- WORK INSTRUCTIONS: Edit the listing below by replacing every "word" with "token" and changing nothing else. Leave the pictures out of your output.
[RECORDS FOR PROCESSING start]
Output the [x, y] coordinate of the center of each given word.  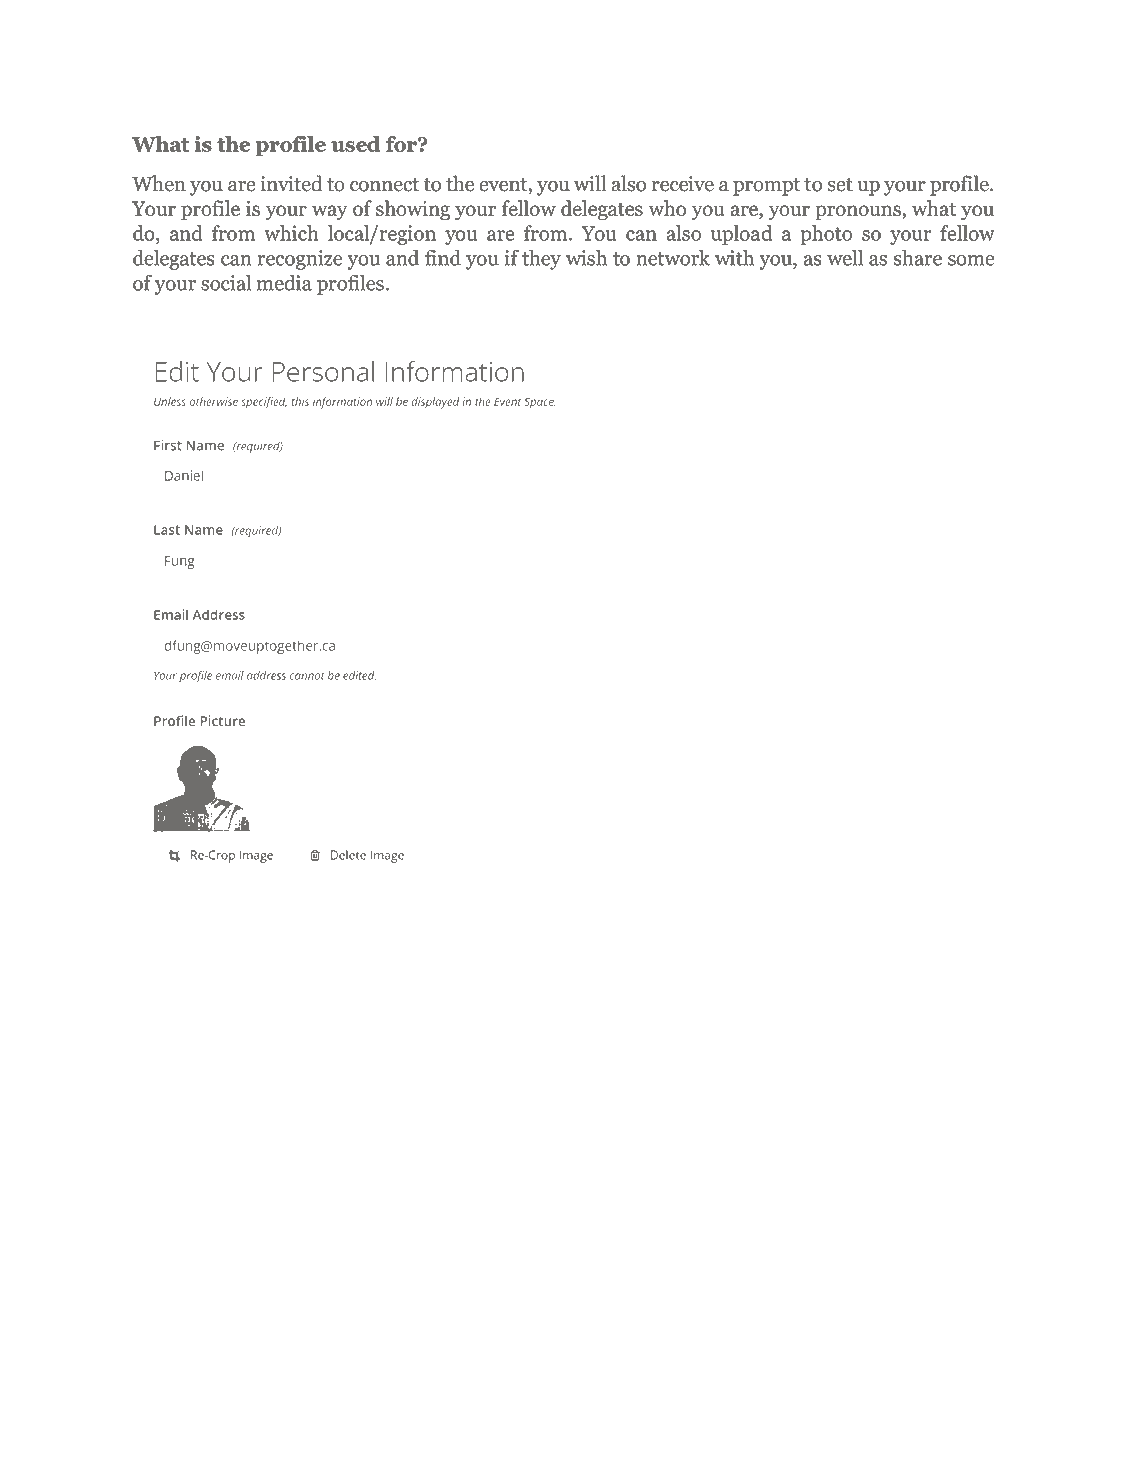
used [355, 144]
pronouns [859, 213]
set [840, 185]
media [284, 283]
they [541, 260]
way [329, 212]
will [590, 183]
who [667, 208]
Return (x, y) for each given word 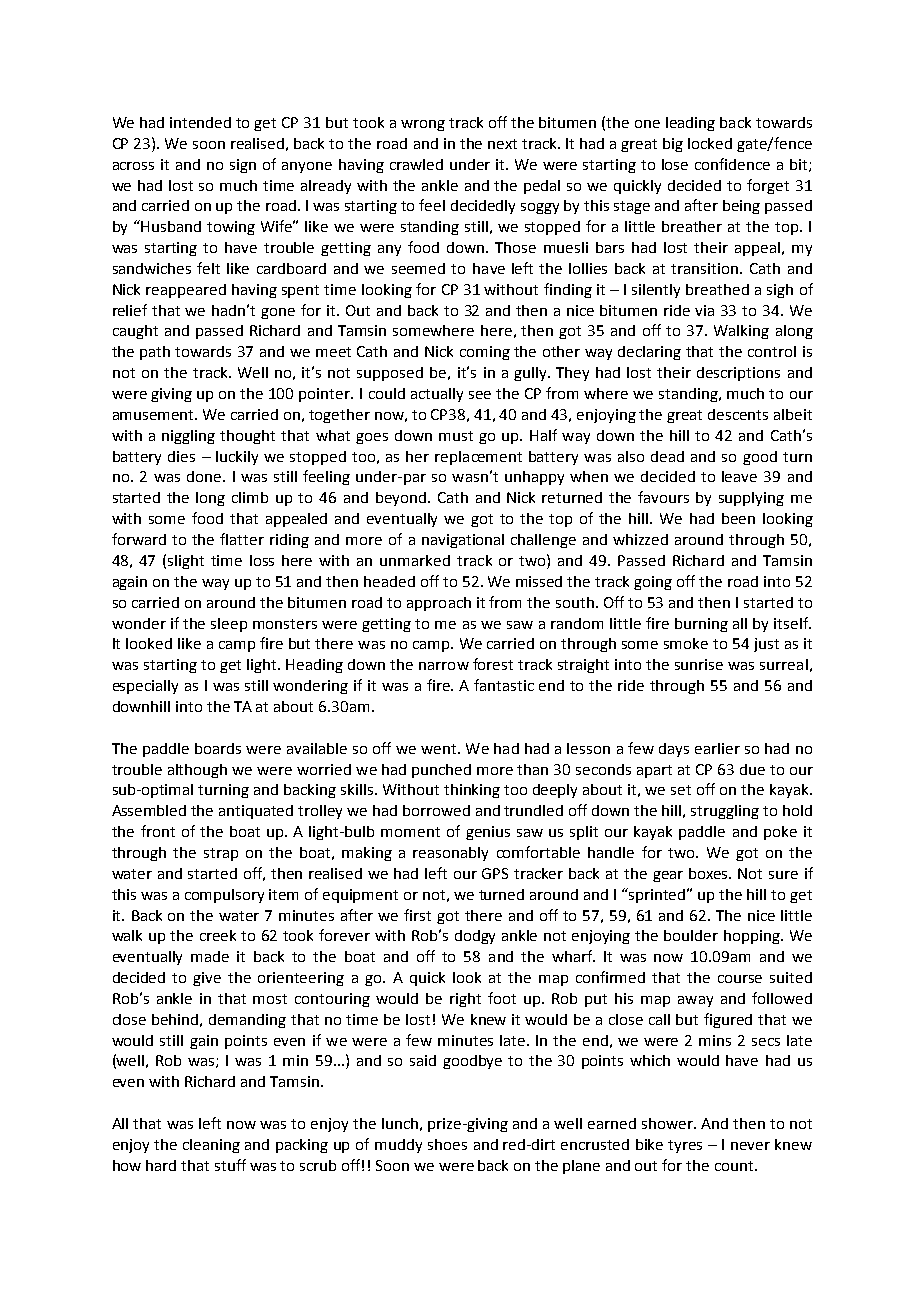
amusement (155, 415)
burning (701, 625)
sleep (229, 625)
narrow (444, 666)
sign (243, 166)
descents (738, 414)
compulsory (224, 896)
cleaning (211, 1146)
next (502, 144)
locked (710, 143)
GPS (495, 873)
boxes (710, 873)
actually (437, 395)
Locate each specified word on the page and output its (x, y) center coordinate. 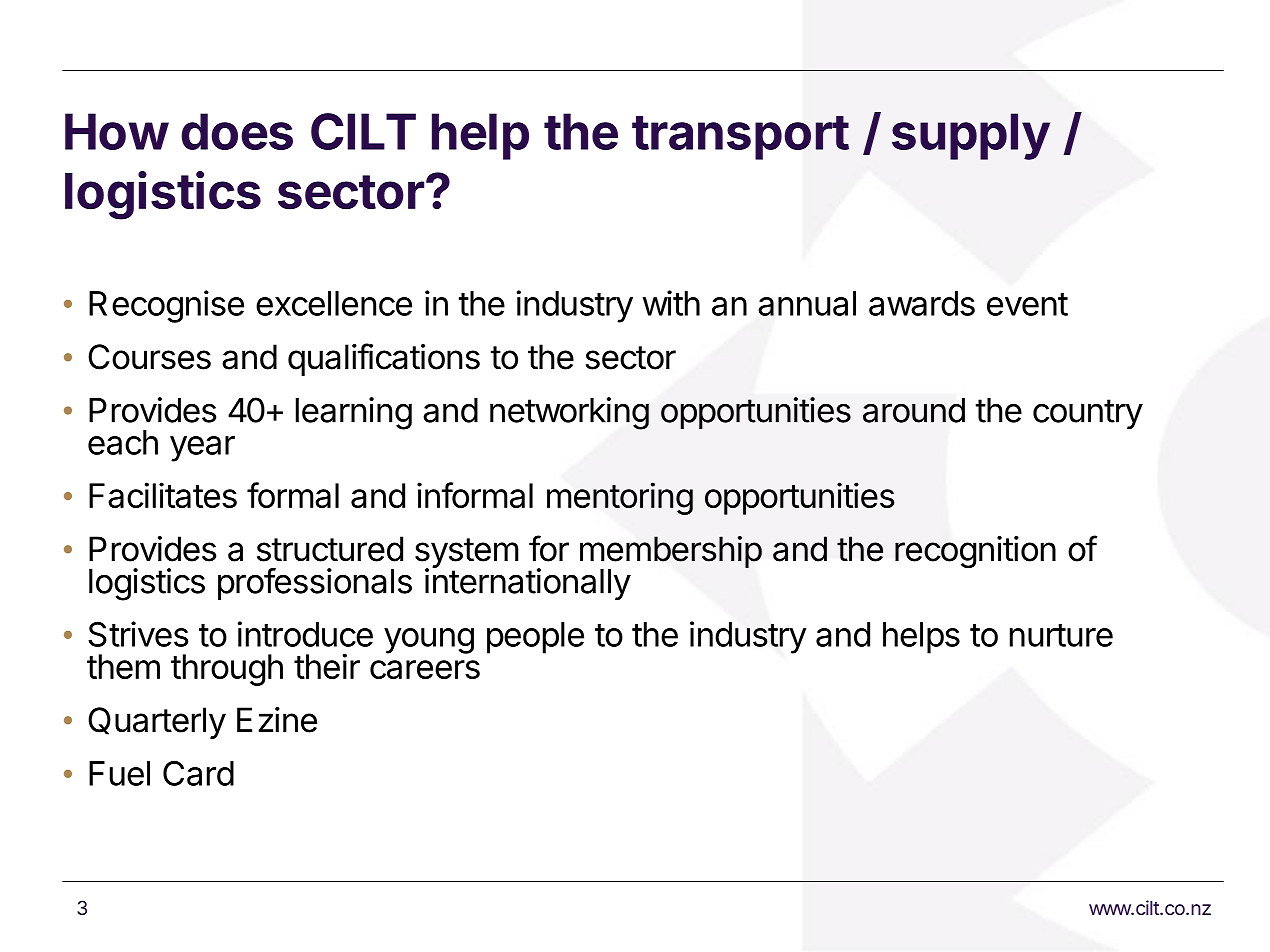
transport (740, 138)
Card (198, 773)
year (202, 449)
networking (569, 413)
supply (971, 136)
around (914, 410)
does (237, 131)
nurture (1061, 635)
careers (425, 669)
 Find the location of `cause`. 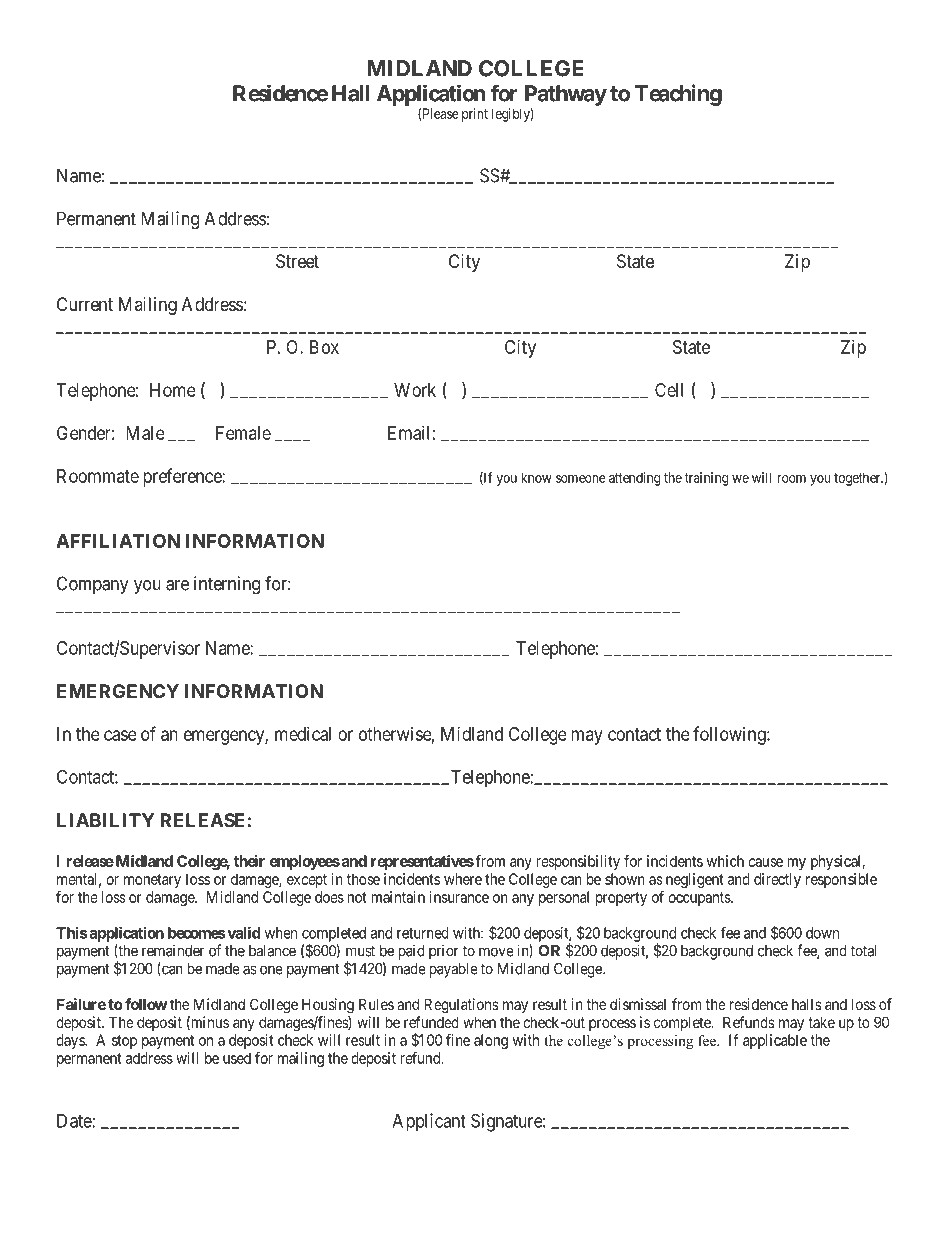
[RECORDS FOR PROCESSING end]
- THE OUTPUT:
Output the [x, y] coordinate of the center of each given token.  
used [355, 144]
pronouns [859, 213]
set [840, 185]
media [284, 283]
they [541, 260]
way [329, 212]
will [590, 183]
who [667, 208]
Return (x, y) for each given token 
amusement (155, 415)
burning (701, 625)
sleep (229, 625)
narrow (444, 666)
sign (243, 166)
descents (738, 414)
compulsory (224, 896)
cleaning (211, 1146)
next (502, 144)
locked (710, 143)
GPS (495, 873)
boxes (710, 873)
actually (437, 395)
Locate each specified token on the page and output its (x, y) center coordinate. 
transport (740, 138)
Card (198, 773)
year (202, 449)
networking (569, 413)
supply (971, 136)
around (914, 410)
does (237, 131)
nurture (1061, 635)
careers (425, 669)
 Find the location of `cause`. 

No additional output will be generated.